> **ABOUT THIS EXERCISE**
Could you restate word for word the lines running from the one with "Task: Select the" to the end of the data, both ends included, but without pictures?

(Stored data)
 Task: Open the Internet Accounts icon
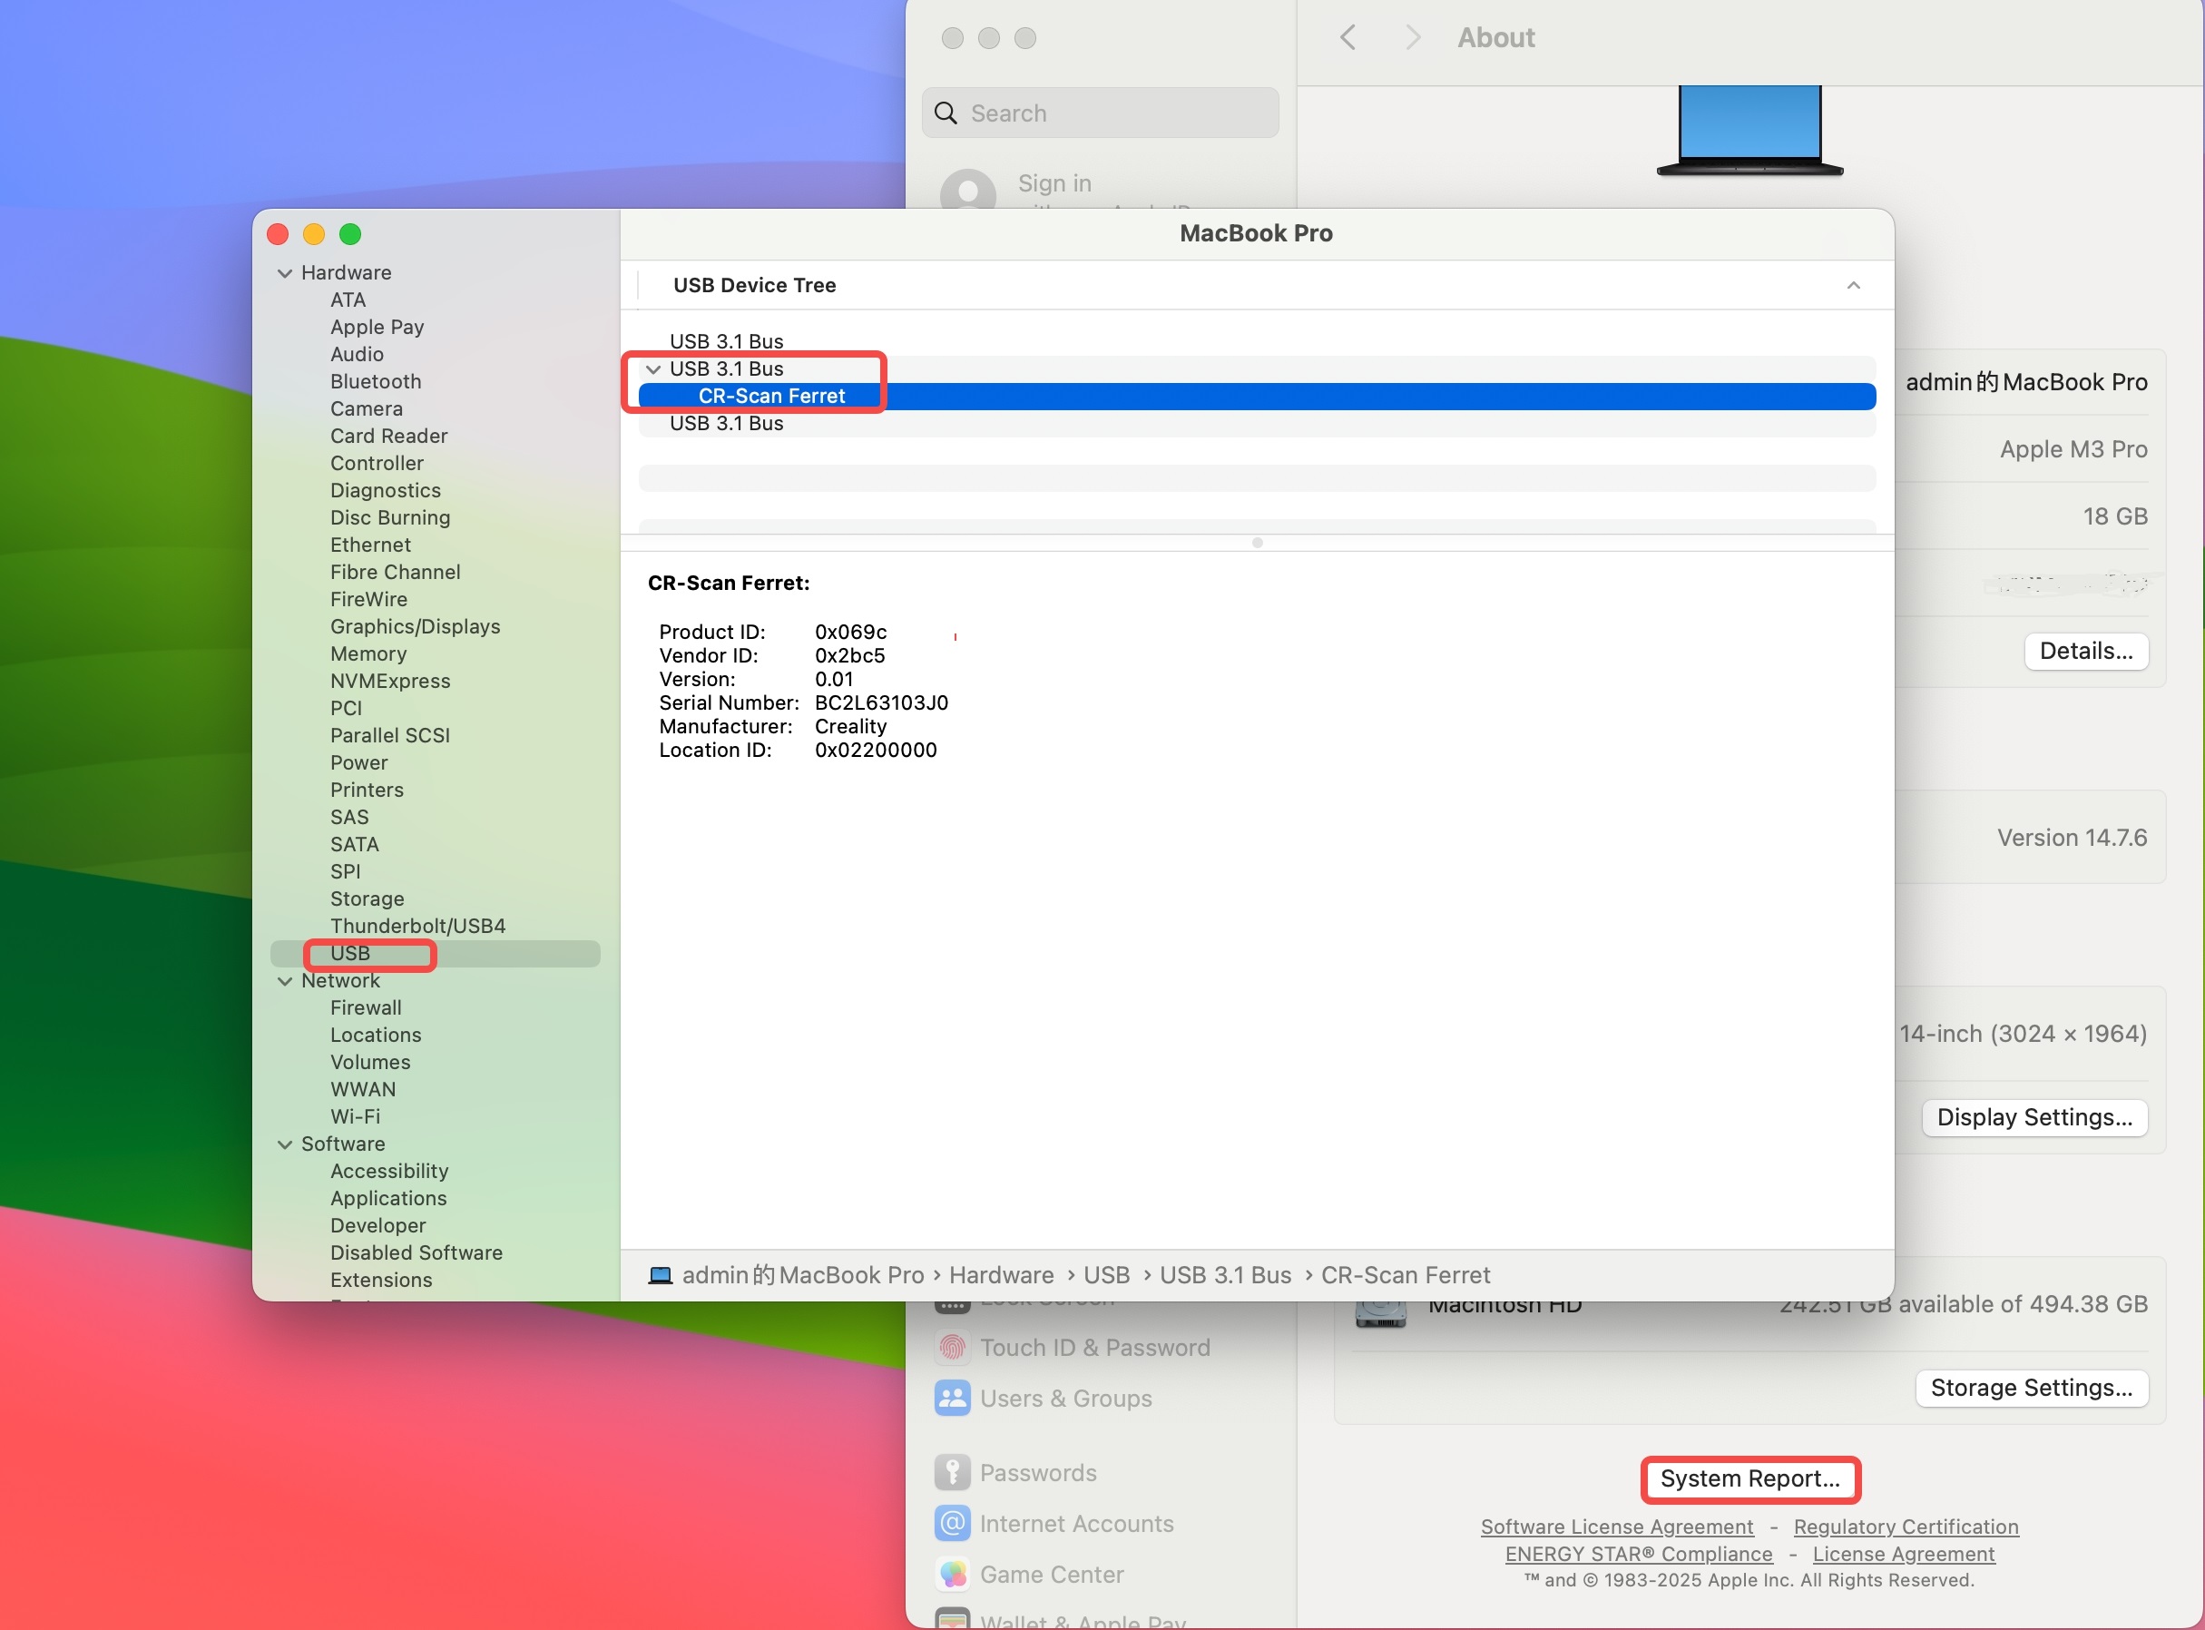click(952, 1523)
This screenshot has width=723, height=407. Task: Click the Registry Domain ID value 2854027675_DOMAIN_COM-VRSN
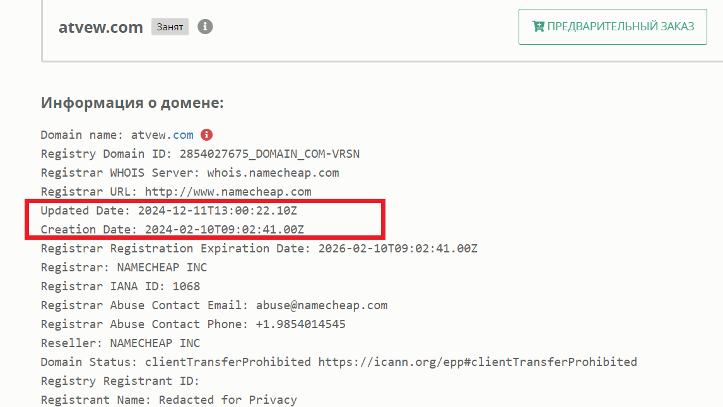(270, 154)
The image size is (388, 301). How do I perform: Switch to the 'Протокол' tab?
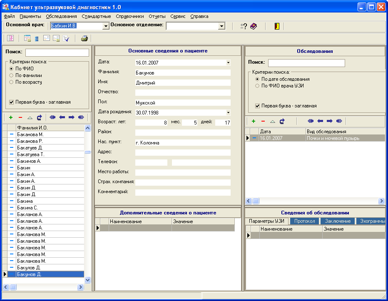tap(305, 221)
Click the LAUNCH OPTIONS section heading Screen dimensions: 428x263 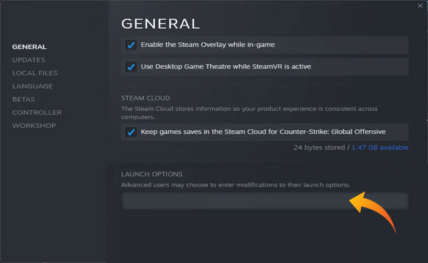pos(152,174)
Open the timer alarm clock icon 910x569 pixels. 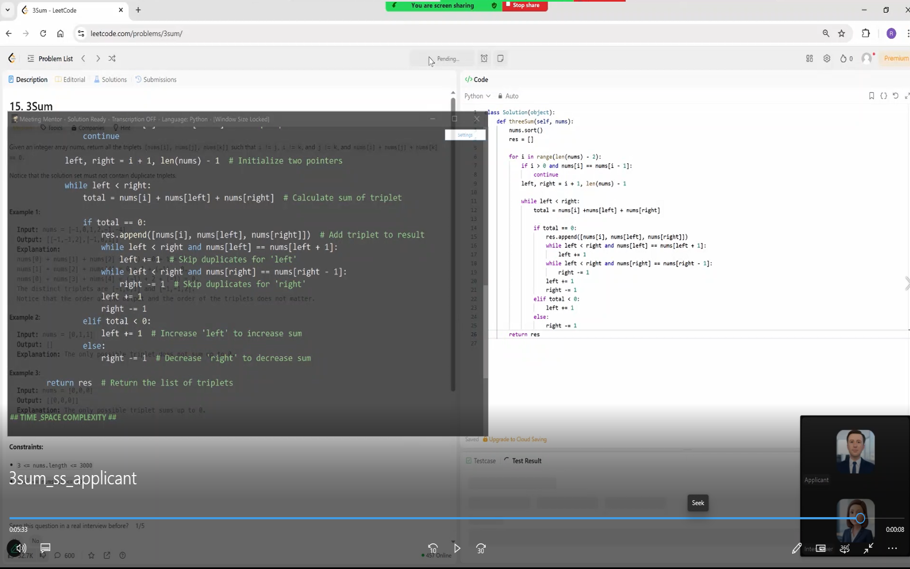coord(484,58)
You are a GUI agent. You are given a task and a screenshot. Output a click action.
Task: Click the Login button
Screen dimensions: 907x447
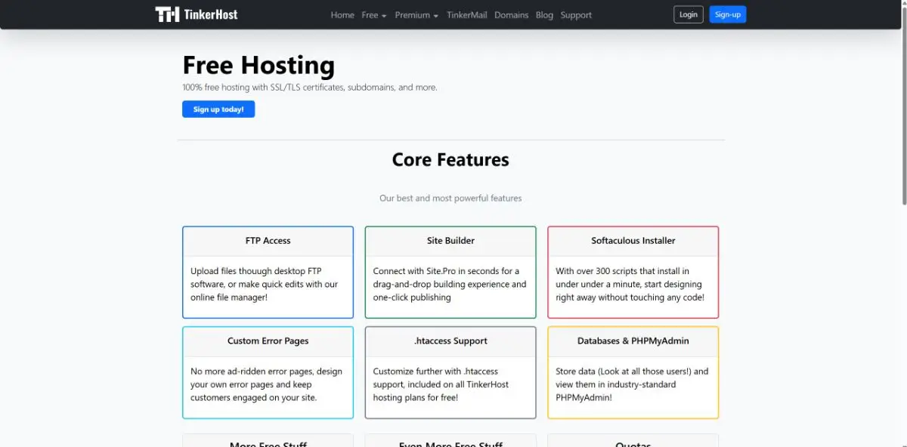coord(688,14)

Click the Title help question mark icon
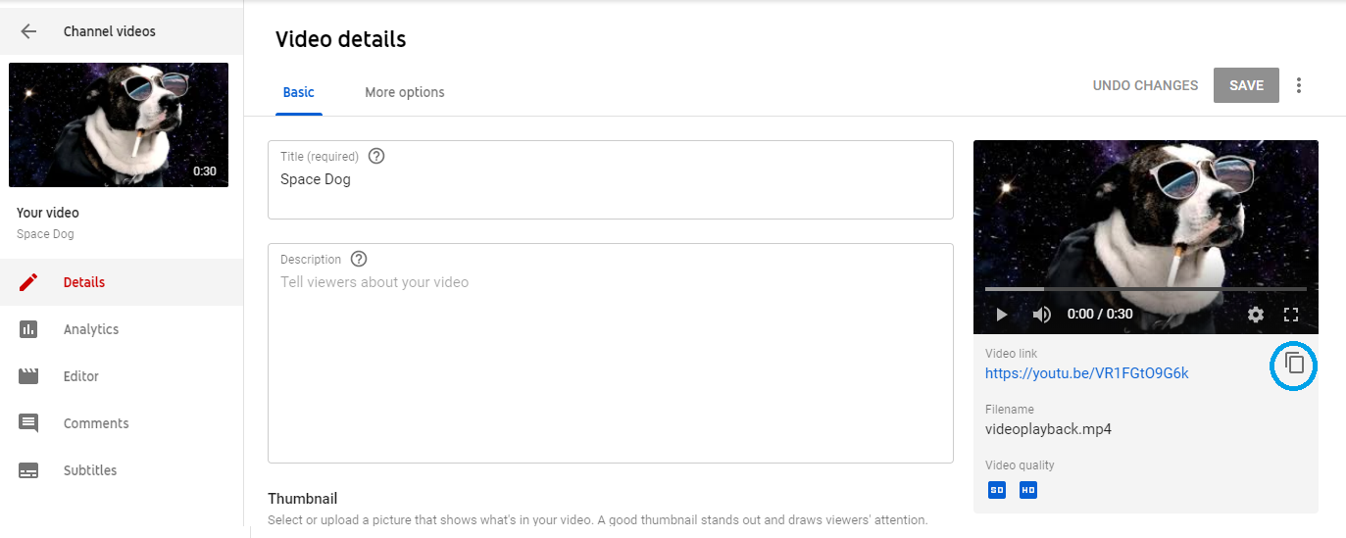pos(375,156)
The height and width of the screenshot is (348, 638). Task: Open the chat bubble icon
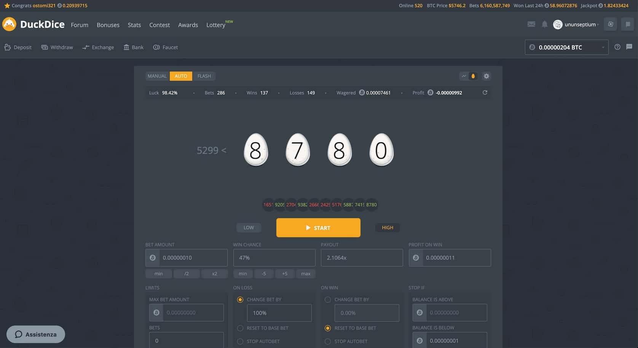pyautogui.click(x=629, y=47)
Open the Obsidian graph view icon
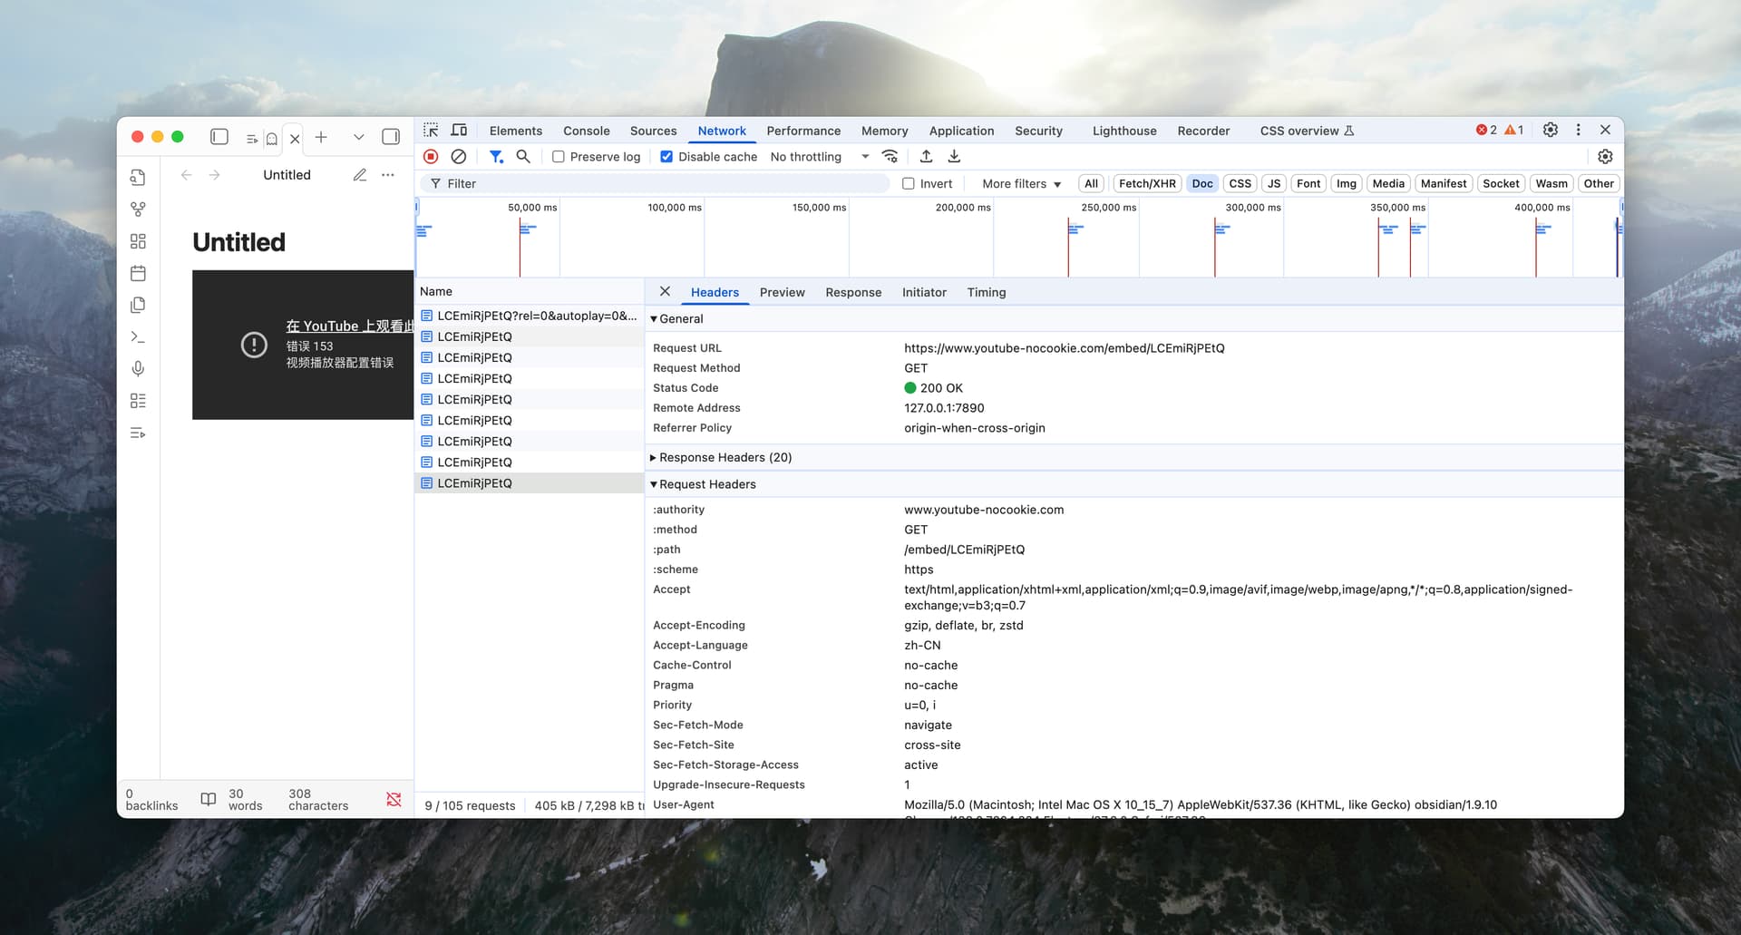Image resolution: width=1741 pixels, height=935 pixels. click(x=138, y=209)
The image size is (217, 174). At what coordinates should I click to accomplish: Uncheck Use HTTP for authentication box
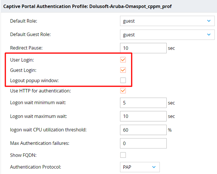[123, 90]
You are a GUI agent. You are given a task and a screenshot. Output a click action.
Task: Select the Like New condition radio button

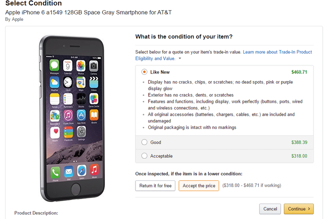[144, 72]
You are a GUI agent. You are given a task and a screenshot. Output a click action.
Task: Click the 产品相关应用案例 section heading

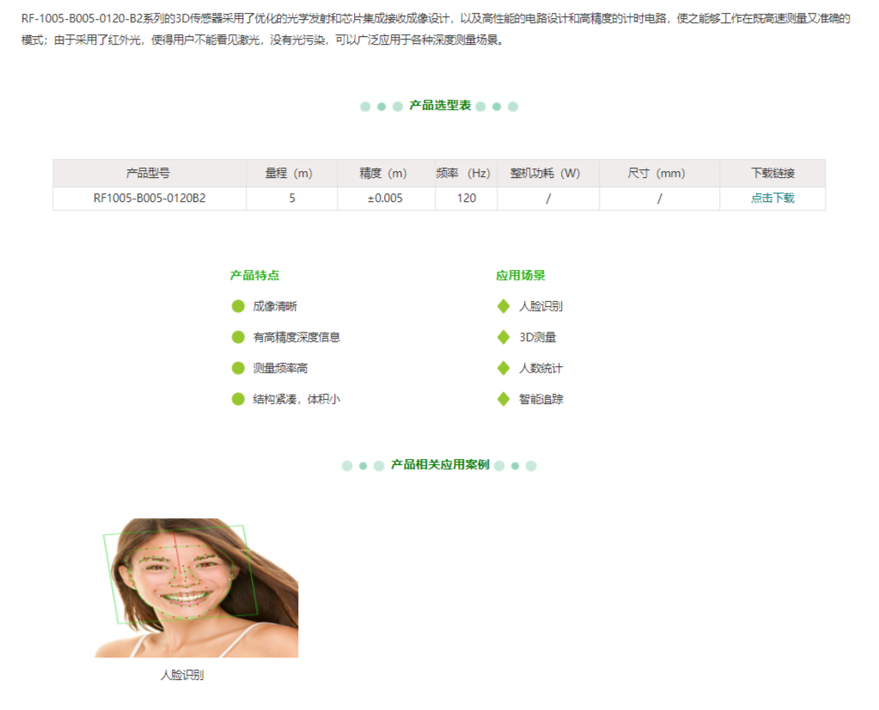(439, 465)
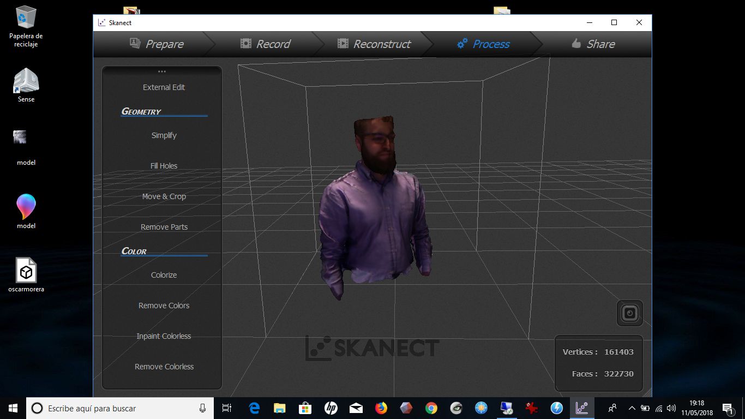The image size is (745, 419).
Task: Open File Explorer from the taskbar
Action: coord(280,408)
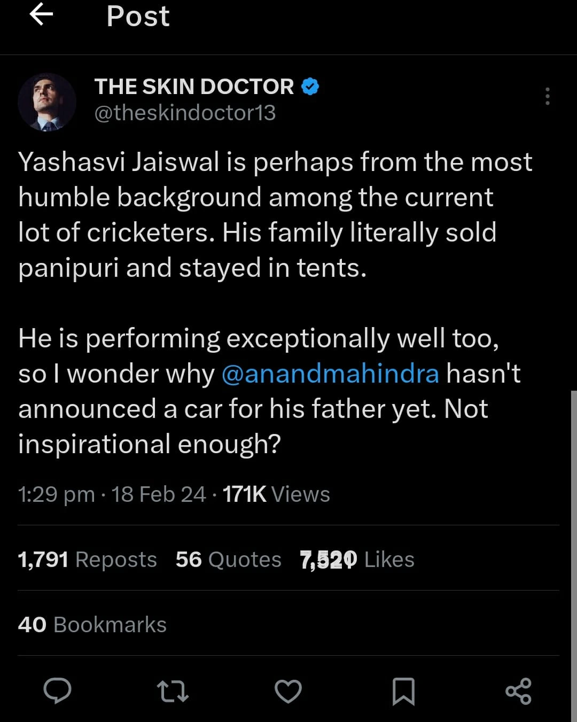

> **RESPONSE TO THE EXERCISE**
Task: Select the Like New condition radio button

[144, 72]
You are a GUI agent. You are given a task and a screenshot. Output a click action.
Task: Click the 产品相关应用案例 section heading

(439, 465)
The image size is (745, 419).
Task: Open File Explorer from the taskbar
Action: coord(280,408)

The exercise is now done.